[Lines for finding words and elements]
※ ※ ※

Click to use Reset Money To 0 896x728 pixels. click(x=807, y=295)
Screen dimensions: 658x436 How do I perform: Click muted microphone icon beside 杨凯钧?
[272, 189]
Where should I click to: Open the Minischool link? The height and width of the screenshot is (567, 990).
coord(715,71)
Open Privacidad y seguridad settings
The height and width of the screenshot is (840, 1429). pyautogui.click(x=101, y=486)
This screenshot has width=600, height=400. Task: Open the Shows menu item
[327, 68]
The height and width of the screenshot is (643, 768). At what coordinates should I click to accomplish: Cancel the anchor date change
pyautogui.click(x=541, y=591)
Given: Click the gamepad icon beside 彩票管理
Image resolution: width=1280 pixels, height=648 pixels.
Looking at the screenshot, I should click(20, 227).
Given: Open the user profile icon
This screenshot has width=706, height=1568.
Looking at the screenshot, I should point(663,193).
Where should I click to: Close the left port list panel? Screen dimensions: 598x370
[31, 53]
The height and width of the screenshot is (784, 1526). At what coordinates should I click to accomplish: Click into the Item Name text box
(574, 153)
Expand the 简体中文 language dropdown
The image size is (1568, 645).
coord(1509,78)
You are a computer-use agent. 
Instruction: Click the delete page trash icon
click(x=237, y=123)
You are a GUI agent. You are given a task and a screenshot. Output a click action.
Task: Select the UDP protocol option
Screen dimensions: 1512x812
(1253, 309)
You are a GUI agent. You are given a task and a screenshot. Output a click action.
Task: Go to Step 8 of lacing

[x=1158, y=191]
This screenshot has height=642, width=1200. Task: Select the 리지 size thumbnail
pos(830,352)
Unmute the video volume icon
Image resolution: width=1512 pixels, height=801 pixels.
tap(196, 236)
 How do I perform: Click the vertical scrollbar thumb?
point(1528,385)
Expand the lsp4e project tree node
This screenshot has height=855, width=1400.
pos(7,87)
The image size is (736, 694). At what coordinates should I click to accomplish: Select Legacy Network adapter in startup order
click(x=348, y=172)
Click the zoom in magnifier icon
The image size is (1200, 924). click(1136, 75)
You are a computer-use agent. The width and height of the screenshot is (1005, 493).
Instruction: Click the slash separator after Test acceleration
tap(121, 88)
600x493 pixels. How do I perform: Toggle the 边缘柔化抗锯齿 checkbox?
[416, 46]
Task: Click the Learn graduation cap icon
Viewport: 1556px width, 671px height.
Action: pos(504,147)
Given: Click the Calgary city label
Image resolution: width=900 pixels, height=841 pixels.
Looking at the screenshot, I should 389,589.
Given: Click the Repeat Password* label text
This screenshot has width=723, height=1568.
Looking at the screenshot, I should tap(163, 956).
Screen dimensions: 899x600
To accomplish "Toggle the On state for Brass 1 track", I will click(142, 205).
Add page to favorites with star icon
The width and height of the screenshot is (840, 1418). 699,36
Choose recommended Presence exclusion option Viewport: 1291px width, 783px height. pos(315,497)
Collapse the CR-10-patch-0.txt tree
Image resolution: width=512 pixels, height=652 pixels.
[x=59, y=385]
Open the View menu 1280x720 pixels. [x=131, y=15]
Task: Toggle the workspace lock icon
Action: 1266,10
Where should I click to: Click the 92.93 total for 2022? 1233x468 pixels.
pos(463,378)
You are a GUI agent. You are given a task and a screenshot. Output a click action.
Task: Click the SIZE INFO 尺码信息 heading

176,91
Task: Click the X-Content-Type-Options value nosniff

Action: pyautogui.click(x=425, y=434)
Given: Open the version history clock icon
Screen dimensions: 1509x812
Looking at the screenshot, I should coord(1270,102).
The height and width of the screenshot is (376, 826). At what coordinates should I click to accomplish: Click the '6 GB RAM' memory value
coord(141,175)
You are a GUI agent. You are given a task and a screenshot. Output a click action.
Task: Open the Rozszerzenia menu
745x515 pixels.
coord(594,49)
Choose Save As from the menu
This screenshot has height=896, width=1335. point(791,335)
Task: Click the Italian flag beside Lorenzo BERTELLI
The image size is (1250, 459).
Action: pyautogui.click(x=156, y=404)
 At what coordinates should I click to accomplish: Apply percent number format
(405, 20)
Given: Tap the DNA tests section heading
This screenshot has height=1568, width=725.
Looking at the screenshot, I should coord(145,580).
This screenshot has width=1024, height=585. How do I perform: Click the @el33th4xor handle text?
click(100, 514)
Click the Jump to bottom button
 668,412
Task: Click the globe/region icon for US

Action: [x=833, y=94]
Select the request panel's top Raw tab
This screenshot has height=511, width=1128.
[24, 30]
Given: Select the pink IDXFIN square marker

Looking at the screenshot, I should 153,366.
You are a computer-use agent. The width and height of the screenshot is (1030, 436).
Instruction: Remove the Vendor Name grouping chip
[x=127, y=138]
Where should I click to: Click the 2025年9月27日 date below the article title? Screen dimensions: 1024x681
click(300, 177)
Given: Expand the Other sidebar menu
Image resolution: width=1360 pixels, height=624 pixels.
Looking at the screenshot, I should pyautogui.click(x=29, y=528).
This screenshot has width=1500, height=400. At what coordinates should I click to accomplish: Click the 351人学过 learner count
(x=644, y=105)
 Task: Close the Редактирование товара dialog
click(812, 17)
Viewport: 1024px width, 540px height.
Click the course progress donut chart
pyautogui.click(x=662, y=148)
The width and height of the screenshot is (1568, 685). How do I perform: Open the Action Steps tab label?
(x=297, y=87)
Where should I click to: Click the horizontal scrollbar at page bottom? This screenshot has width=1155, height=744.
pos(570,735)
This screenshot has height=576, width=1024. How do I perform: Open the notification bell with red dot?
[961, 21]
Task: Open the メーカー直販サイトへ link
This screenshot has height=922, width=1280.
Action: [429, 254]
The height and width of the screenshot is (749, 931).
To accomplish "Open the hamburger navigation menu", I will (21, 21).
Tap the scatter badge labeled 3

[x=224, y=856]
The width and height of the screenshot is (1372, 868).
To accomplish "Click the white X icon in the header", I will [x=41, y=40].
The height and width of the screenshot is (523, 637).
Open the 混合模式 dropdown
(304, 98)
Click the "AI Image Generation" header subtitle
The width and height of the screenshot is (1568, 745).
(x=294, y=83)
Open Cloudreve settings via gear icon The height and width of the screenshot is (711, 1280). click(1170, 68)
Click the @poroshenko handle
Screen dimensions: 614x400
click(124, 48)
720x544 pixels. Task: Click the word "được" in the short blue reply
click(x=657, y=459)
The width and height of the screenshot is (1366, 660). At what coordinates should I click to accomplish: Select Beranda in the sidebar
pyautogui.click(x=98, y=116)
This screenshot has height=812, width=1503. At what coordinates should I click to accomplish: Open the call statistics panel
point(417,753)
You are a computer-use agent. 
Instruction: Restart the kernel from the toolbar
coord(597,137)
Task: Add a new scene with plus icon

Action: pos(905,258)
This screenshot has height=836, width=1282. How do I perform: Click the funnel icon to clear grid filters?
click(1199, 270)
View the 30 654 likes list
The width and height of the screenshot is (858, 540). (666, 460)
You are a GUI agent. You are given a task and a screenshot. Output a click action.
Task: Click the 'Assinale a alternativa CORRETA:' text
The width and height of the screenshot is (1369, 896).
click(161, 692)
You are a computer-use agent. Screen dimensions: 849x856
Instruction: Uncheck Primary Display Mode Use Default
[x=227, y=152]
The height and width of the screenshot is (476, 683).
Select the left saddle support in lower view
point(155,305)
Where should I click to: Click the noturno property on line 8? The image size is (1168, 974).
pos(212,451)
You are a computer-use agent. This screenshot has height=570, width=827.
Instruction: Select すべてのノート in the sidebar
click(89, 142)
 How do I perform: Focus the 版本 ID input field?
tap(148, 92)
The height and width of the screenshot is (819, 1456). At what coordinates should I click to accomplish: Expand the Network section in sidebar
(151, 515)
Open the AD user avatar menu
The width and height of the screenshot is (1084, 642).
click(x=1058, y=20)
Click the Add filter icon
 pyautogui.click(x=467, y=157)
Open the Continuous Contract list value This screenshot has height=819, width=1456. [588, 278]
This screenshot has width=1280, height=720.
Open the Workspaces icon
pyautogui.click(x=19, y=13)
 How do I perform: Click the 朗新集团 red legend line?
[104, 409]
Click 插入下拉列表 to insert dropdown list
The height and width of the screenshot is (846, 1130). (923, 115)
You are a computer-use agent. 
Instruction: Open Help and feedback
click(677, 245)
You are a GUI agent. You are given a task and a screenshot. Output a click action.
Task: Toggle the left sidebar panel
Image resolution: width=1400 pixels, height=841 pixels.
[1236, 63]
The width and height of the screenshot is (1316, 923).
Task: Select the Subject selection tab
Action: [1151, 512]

※ ※ ※

Your task
Start at the line that has "720x544 pixels. Task: Click" and stop after the line that has "click(161, 692)", then copy those lines word for word.

Answer to this problem
720x544 pixels. Task: Click the word "được" in the short blue reply
click(x=657, y=459)
The width and height of the screenshot is (1366, 660). At what coordinates should I click to accomplish: Select Beranda in the sidebar
pyautogui.click(x=98, y=116)
This screenshot has height=812, width=1503. At what coordinates should I click to accomplish: Open the call statistics panel
point(417,753)
You are a computer-use agent. 
Instruction: Restart the kernel from the toolbar
coord(597,137)
Task: Add a new scene with plus icon

Action: pos(905,258)
This screenshot has height=836, width=1282. How do I perform: Click the funnel icon to clear grid filters?
click(1199, 270)
View the 30 654 likes list
The width and height of the screenshot is (858, 540). (666, 460)
You are a GUI agent. You are given a task and a screenshot. Output a click action.
Task: Click the 'Assinale a alternativa CORRETA:' text
The width and height of the screenshot is (1369, 896).
click(161, 692)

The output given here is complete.